Omar Marques | Lightrocket | Getty Images
El CEO de UnitedHealth Group, Andrew Witty, informó el miércoles a los legisladores que los datos de aproximadamente un tercio de los estadounidenses podrían haber sido comprometidos en el ciberataque a su subsidiaria Change Healthcare, y que la empresa pagó un rescate de $22 millones a los hackers.
Witty testificó ante el Subcomité de Supervisión e Investigaciones, que forma parte del Comité de Energía y Comercio de la Cámara de Representantes. Dijo que la investigación sobre la brecha aún está en curso, por lo que el número exacto de personas afectadas sigue siendo desconocido. La cifra de un tercio es solo una estimación aproximada.
UnitedHealth ha dicho anteriormente que el ciberataque probablemente afecta a una “proporción sustancial de personas en Estados Unidos”, según un comunicado de prensa de abril. La empresa confirmó que los archivos que contenían información de salud protegida y datos personales identificables fueron comprometidos en la violación.
Probablemente pasen meses antes de que UnitedHealth pueda notificar a las personas afectadas, dada la “complejidad de la revisión de datos”, dijo el comunicado. La empresa está ofreciendo acceso gratuito a protección contra robo de identidad y monitoreo de crédito para personas preocupadas por sus datos.
Witty también testificó ante el Comité de Finanzas del Senado de EE. UU. el miércoles, cuando confirmó por primera vez que la empresa pagó un rescate de $22 millones a los hackers que violaron Change Healthcare. En la audiencia con la Comisión de Supervisión e Investigaciones más tarde ese mismo día, Witty dijo que el pago se realizó en Bitcoin.

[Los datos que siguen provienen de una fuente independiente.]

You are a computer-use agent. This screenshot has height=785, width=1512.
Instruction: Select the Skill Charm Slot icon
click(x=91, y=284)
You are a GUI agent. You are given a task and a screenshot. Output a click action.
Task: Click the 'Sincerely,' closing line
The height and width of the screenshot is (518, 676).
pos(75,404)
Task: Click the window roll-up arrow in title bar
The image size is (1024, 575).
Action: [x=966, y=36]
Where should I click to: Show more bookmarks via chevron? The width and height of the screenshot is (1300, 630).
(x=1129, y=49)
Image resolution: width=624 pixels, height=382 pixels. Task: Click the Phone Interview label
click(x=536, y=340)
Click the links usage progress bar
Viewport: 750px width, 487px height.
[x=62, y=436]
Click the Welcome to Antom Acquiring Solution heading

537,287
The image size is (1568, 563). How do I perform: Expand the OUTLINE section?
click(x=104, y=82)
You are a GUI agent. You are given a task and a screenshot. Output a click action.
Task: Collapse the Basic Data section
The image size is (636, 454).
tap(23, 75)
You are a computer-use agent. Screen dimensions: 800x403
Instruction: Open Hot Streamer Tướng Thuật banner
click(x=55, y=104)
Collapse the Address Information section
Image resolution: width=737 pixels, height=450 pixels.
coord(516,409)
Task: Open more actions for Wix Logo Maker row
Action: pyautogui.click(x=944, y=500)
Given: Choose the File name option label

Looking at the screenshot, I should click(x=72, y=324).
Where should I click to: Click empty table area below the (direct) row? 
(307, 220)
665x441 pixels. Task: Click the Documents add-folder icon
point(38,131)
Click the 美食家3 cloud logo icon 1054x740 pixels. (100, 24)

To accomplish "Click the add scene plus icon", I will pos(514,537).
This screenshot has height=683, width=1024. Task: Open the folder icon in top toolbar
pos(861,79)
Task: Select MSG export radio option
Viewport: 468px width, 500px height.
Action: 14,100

UnitedHealth reveló que un actor de amenazas cibernéticas violó parte de la red de tecnología de la información de Change Healthcare a fines de febrero. La empresa desconectó los sistemas afectados cuando se detectó la amenaza, y la interrupción ha causado repercusiones generalizadas en el sector de la atención médica de EE. UU.
En su testimonio por escrito ante el subcomité, Witty dijo que los ciberdelincuentes utilizaron “credenciales comprometidas” para infiltrarse en los sistemas de Change Healthcare el 12 de febrero y desplegaron un ransomware que cifró la red nueve días después.
El portal al que accedieron inicialmente los actores malintencionados no estaba protegido por autenticación multifactor, o MFA, que requiere que los usuarios verifiquen sus identidades de al menos dos maneras diferentes.
Witty dijo a ambos comités el miércoles que UnitedHealth ahora tiene MFA implementado en todos los sistemas de cara al exterior.